DATASET ENTRIES.
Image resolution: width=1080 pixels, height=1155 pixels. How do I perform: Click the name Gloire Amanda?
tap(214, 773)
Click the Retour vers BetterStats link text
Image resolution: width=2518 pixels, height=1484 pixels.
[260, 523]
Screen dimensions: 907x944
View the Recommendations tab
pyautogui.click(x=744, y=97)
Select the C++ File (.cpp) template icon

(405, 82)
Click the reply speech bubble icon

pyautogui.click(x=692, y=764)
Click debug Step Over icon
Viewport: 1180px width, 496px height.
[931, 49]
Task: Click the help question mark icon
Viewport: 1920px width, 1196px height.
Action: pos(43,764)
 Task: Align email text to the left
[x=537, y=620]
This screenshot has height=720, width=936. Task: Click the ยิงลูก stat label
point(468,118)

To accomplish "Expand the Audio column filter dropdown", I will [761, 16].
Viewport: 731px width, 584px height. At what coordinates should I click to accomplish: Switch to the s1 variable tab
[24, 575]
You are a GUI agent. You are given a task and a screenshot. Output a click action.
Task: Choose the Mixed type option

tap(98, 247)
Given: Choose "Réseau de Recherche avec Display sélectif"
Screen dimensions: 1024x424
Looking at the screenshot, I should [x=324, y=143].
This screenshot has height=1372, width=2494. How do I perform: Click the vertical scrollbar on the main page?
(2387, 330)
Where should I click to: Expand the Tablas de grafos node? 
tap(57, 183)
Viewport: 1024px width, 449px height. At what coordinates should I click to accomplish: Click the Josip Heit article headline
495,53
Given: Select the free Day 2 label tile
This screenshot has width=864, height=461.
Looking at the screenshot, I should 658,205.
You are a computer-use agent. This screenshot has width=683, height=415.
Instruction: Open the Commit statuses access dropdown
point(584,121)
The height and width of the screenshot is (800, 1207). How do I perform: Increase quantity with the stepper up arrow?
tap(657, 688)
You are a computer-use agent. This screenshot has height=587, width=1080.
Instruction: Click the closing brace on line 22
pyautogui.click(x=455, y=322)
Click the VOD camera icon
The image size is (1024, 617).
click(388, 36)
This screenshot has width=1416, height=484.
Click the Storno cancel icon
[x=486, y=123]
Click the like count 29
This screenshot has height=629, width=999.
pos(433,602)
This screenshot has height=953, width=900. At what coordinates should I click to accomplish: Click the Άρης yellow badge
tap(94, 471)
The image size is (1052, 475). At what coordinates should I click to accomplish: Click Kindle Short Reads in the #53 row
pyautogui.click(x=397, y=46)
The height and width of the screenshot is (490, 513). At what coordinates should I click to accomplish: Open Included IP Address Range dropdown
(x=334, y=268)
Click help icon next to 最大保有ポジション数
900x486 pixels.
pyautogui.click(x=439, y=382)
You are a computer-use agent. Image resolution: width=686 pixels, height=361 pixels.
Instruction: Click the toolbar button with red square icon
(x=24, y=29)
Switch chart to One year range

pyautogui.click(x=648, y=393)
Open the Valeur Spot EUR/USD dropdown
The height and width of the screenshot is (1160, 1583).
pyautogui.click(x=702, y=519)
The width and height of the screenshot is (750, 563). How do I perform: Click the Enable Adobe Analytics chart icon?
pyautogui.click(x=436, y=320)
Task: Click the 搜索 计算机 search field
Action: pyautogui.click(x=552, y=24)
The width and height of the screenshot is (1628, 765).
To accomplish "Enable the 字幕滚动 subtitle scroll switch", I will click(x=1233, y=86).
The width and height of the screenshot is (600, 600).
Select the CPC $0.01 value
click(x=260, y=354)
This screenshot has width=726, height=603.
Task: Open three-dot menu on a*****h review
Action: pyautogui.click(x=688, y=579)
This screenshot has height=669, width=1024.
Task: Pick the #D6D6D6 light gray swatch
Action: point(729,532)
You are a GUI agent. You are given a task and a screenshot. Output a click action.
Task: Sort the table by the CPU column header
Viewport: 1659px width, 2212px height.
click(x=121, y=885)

TASK BRIEF. Retype the stretch of lines from the one containing "de Recherche avec" through the one containing "tap(57, 183)", with no change to any character.

THE REPLY.
Given: Choose "Réseau de Recherche avec Display sélectif"
Screen dimensions: 1024x424
Looking at the screenshot, I should [x=324, y=143].
This screenshot has height=1372, width=2494. How do I perform: Click the vertical scrollbar on the main page?
(2387, 330)
Where should I click to: Expand the Tablas de grafos node? 
tap(57, 183)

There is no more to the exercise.